Er is echter ook nog een derde optie denkbaar. Verondersteld kan namelijk ook nog worden dat er helemaal geen ‘permanente’ deelverzameling is tussen het immanente en het transcendente, maar dat zo’n deelverzameling wel ‘incidenteel’ kan bestaan. Dit kan krachtens de mogelijkheid van de grensoverschrijding vanuit de kant van het domein van het transcendente. Opnieuw is de kwestie wat de ‘plek’ is waar het incident kan plaatsvinden. Maar

(21)

zelfs als verondersteld wordt dat die ‘plek’ door de mens gelokaliseerd kan worden is het met deze stand van zaken per definitie niet mogelijk zich permanent op die plek te begeven. Het incident kan namelijk aflopen, en dan heeft men weer te kampen met slechts de immanentie.

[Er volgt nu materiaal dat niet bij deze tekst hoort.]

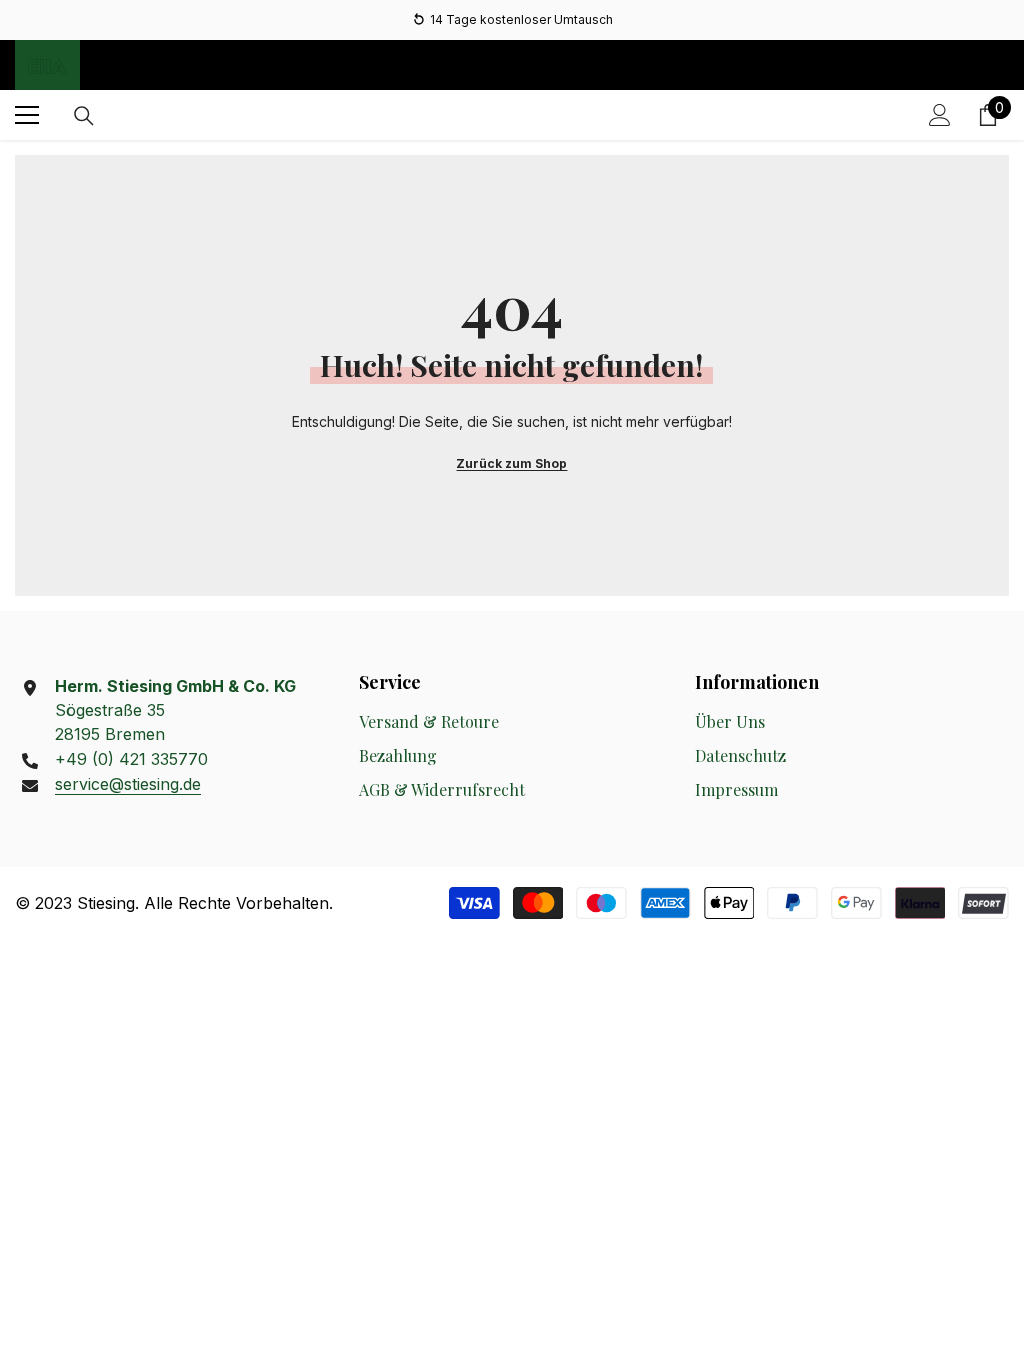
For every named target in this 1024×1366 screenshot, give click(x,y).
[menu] (27, 115)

Merk op dat bij de eerste twee opties alleen een relatieve afstand bestaat, want krachtens de zogenaamde ‘deelverzameling’ wordt die afstand toch ten dele overbrugd. Bij de derde optie is de afstand echter absoluut, tot het moment dat het incident plaatsvindt. En na het incident is de afstand weer net zo absoluut als voorheen. Dit verschil tussen de eerste twee opties en de derde optie kan ook worden beschreven door te onderstrepen dat er in de eerste twee opties niet zozeer sprake is van een grensoverschrijding die plaatsvindt in ‘een moment’ – er is niet een moment waarop de grensoverschrijding ‘gebeurt’ – terwijl in de derde optie juist bij uitstek van ‘een moment’ sprake is, namelijk ‘het incident waarin een grens overschreden wordt’. Bij de derde optie wordt in die zin meer recht gedaan aan wat ik opvat als ‘het bewegelijke karakter’ van transcendentie: iets moet gebeuren, een grens moet overschreden worden, anders is van een echt ‘transcendere’ geen sprake. Die grensoverschrijding zou bij permanente aanwezigheid immers geen ‘overschrijding’ in actieve zin betekenen.

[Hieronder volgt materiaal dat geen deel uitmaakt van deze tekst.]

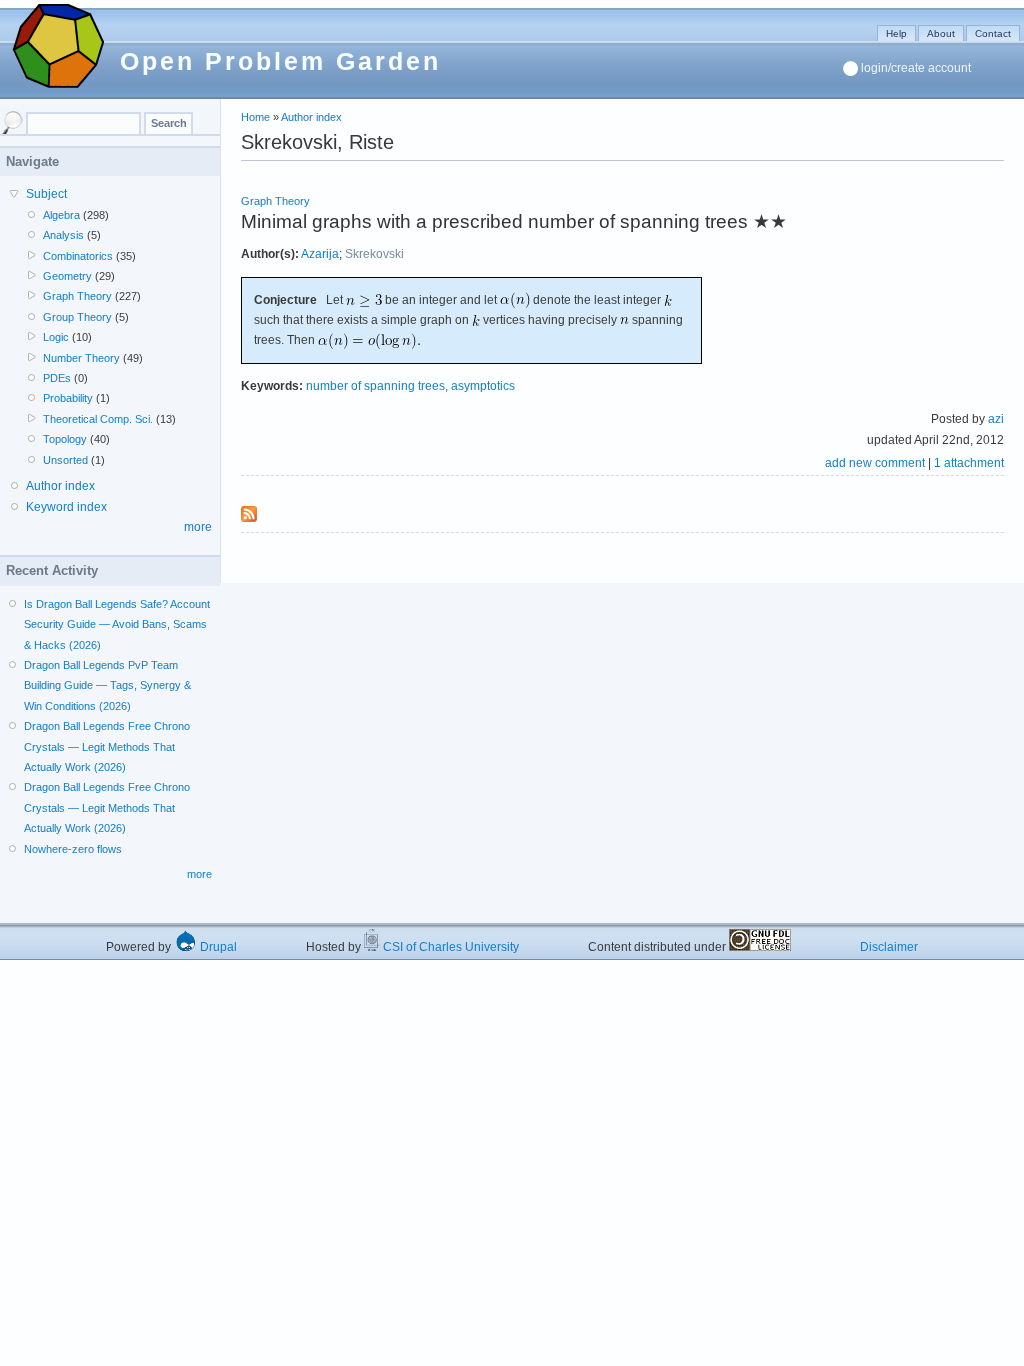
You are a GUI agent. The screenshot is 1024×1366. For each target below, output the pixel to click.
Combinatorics (78, 256)
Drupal (217, 947)
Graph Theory (275, 201)
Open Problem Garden (280, 61)
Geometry (67, 276)
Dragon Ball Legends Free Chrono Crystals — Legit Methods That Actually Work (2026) (107, 746)
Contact (993, 33)
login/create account (916, 68)
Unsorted (65, 460)
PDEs (57, 378)
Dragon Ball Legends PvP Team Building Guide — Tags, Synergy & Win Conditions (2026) (107, 685)
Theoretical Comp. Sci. (98, 419)
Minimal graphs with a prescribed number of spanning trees (494, 221)
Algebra (61, 215)
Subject (46, 194)
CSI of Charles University (449, 947)
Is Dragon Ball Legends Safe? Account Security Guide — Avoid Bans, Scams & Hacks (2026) (117, 624)
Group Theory (77, 317)
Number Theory (81, 358)
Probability (68, 398)
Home (255, 117)
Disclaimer (889, 947)
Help (896, 33)
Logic (56, 337)
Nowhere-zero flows (73, 849)
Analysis (63, 235)
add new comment (875, 463)
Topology (65, 439)
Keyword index (66, 507)
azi (996, 419)
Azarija (320, 254)
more (198, 527)
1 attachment (969, 463)
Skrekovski (374, 254)
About (941, 33)
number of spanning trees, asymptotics (410, 386)
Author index (311, 117)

Het domein van het immanente wordt dus geïdentificeerd met datgene waar de mens in principe zonder meer toegang toe heeft. Vanzelfsprekend, zo zou je dan kunnen zeggen, is dat domein dan ook het domein van het imperfecte, het relatieve. Wat immanent is kan daarom niet absoluut of volmaakt zijn – hooguit daar aan doen denken, of erop lijken. Bij de ervaring van schoonheid, bijvoorbeeld, hebben mensen vaak zo’n associatie. “Dat is perfect!”, hoor je mensen bijvoorbeeld weleens zeggen. Datgene wat perfect wordt genoemd, altijd een immanent ‘ding’, wordt beschouwd als iets absoluuts – iets wat de relativiteit overstijgt. Maar iemand kan nog zo’n grote waardering hebben voor het een of ander, met een kritische beschouwing valt er altijd wel wat op of aan te merken bij datgene wat zo gewaardeerd werd. Het ‘perfecte’ blijkt daarom al snel te kunnen vervliegen en hooguit in een soort relatieve zin ergens op te slaan. Maar ‘een relatieve zin van iets wat volmaakt is’, is een tegenspraak. Het lijkt daarom onhoudbaaar van echte volmaaktheid te kunnen spreken. Geconstateerd zou kunnen worden dat in het domein van het immanente geen perfectie bestaat.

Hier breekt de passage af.